• [EXERCISE GOAL]
Arrange the lines from the first one in the records through the line containing "Action: [396, 374]", inclusive, as a numbered list, leaving out any blank lines.

# # # # #

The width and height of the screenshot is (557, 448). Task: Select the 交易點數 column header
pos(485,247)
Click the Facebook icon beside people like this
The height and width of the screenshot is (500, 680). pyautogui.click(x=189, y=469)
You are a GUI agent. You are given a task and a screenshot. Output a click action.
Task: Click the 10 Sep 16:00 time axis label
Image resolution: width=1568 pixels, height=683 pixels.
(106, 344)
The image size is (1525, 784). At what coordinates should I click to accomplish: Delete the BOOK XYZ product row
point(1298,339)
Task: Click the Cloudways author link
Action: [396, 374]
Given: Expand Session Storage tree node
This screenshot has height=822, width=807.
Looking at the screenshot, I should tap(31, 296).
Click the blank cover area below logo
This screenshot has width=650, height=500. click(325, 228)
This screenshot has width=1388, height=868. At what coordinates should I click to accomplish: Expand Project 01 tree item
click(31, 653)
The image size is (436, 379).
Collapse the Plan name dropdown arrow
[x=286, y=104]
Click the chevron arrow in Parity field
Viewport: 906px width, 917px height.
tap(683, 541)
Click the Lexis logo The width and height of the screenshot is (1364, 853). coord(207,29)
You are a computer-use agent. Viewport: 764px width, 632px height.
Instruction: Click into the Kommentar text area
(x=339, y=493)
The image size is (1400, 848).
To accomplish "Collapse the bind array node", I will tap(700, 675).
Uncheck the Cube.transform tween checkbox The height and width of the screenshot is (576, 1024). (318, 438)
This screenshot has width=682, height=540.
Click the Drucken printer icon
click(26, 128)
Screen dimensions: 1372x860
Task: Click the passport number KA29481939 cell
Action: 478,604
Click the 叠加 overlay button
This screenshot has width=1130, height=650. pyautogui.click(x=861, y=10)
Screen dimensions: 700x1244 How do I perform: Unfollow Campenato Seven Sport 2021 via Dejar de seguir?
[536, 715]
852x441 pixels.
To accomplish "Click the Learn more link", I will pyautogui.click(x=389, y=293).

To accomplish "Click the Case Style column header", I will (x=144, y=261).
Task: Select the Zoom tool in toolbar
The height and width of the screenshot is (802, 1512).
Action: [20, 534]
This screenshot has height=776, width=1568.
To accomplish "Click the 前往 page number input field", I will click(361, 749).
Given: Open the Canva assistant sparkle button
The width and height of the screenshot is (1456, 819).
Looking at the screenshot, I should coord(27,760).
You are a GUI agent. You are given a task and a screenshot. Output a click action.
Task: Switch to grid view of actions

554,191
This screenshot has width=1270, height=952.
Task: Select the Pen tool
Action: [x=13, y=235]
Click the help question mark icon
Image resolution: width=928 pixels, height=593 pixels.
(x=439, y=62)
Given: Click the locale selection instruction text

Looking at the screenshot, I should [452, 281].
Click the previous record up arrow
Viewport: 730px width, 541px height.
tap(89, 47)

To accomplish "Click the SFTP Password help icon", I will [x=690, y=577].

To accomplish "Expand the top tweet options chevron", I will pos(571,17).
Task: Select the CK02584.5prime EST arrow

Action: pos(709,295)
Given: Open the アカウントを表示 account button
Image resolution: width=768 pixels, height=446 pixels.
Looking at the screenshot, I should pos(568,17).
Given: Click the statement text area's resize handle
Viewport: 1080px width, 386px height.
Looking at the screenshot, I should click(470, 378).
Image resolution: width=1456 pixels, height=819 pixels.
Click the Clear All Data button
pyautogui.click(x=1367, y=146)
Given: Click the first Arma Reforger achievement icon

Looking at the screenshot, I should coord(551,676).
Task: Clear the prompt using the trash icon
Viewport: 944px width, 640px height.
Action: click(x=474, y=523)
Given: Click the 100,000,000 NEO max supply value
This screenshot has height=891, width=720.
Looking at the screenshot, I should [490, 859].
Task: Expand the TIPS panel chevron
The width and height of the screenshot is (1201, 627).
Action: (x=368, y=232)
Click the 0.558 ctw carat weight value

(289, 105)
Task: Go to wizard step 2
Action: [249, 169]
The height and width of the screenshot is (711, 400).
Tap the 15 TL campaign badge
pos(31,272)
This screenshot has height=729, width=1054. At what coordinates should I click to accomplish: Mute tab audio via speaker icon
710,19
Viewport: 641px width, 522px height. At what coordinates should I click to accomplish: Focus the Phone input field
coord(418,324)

# # # # #

• [TASK ANSWER]
1. The width and height of the screenshot is (557, 448). Task: Select the 交易點數 column header
2. pos(485,247)
3. Click the Facebook icon beside people like this
4. The height and width of the screenshot is (500, 680). pyautogui.click(x=189, y=469)
5. You are a GUI agent. You are given a task and a screenshot. Output a click action.
6. Task: Click the 10 Sep 16:00 time axis label
7. Image resolution: width=1568 pixels, height=683 pixels.
8. (106, 344)
9. The image size is (1525, 784). At what coordinates should I click to accomplish: Delete the BOOK XYZ product row
10. point(1298,339)
11. Task: Click the Cloudways author link
12. Action: [396, 374]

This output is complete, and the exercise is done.